People should of course make an effort to clean up their messes, whatever form they might make, but a little understanding goes a long way when they do not. Perhaps an elderly woman with poor eyesight stood to urinate and did not realize that she left behind a mess. Perhaps someone rushing to catch the bus had literally one minute to get in and out of the bathroom.

I occasionally wonder why there isn’t some sort of urinal option available to women, such as a low, wide basin that could easily be stood or crouched over.

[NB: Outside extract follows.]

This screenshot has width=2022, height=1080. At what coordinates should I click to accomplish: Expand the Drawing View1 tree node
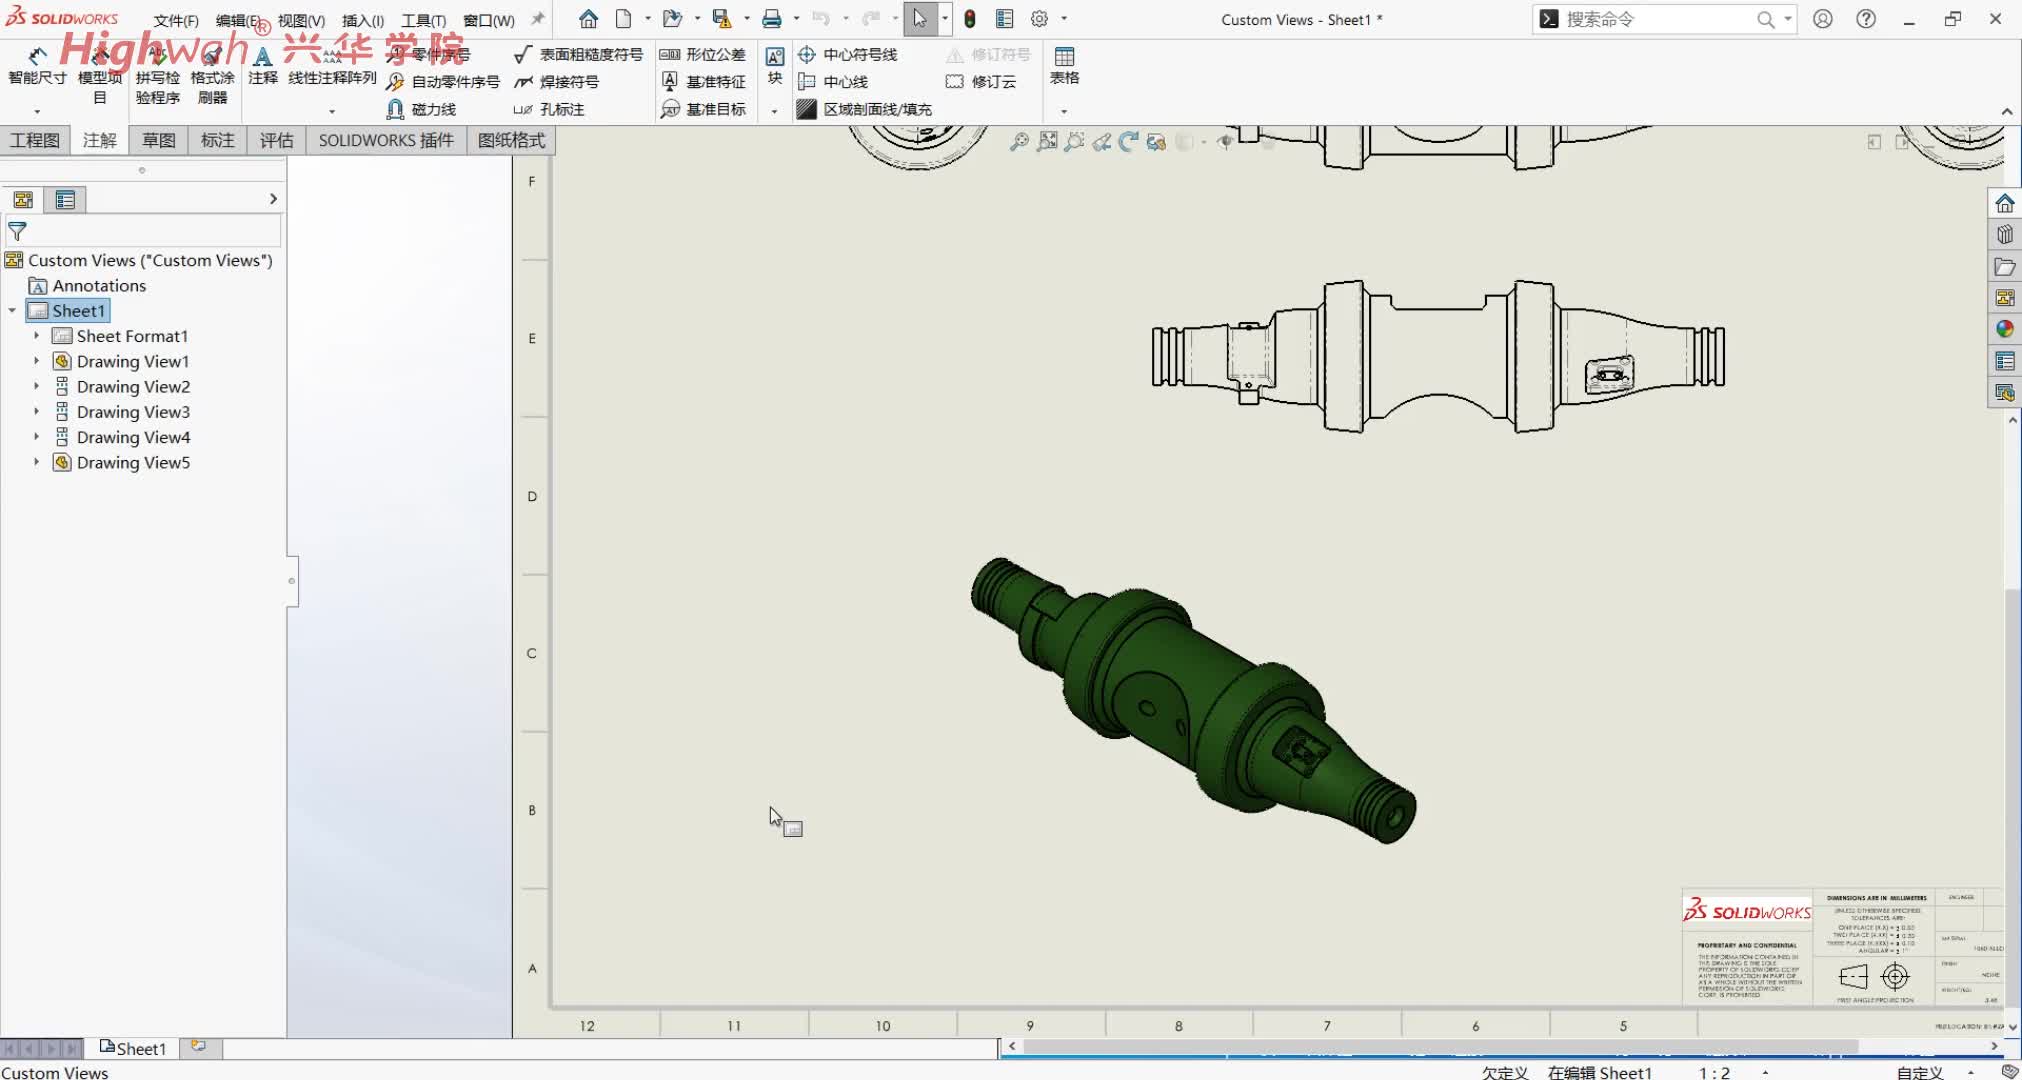(37, 361)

I think a more practical solution would probably be to install more handicapped stalls with hand rails. Speaking from experience, it is really hard to hold yourself up over a squat toilet for extended periods of time. Bending over and down to position one’s self over a basin requires a great amount of balance and agility, and even as a young person, I still sometimes pee on my legs and clothes when doing it. (For context: I’ve spent the last 4.5 years living in Asia where the majority of public toilets are ceramic holes in the ground.) If you’ve got a bad case of the runs, you hardly stand a chance aiming, bending, balancing, and holding your place for 10 minutes. That being said, I am very open to redesigning the toilet, but until then, I still think people need to clean up after themselves.

So true, so true! I’ve always wondered how seats in the women’s room get covered in pee.

I will say that the auto-super-charged-flushers are responsible for some of the mess- it always grosses me out when I stand up and it flushes and then I get wet from that. Ugh.

Anyway, “If you sprinkle when you tinkle, be a sweetie and wipe the seatie.” is not just for preschools anymore!


This is hilarious and ACCURATE. I will say though that a lot of public toilets with super-charged flush power and no lid tend to get splash FROM flushing, not from people peeing on them; you can usually tell the difference between water spray (clear!) versus pee dribbles though (yellow!).

Anyway, seconded, cosigned, and laughed with.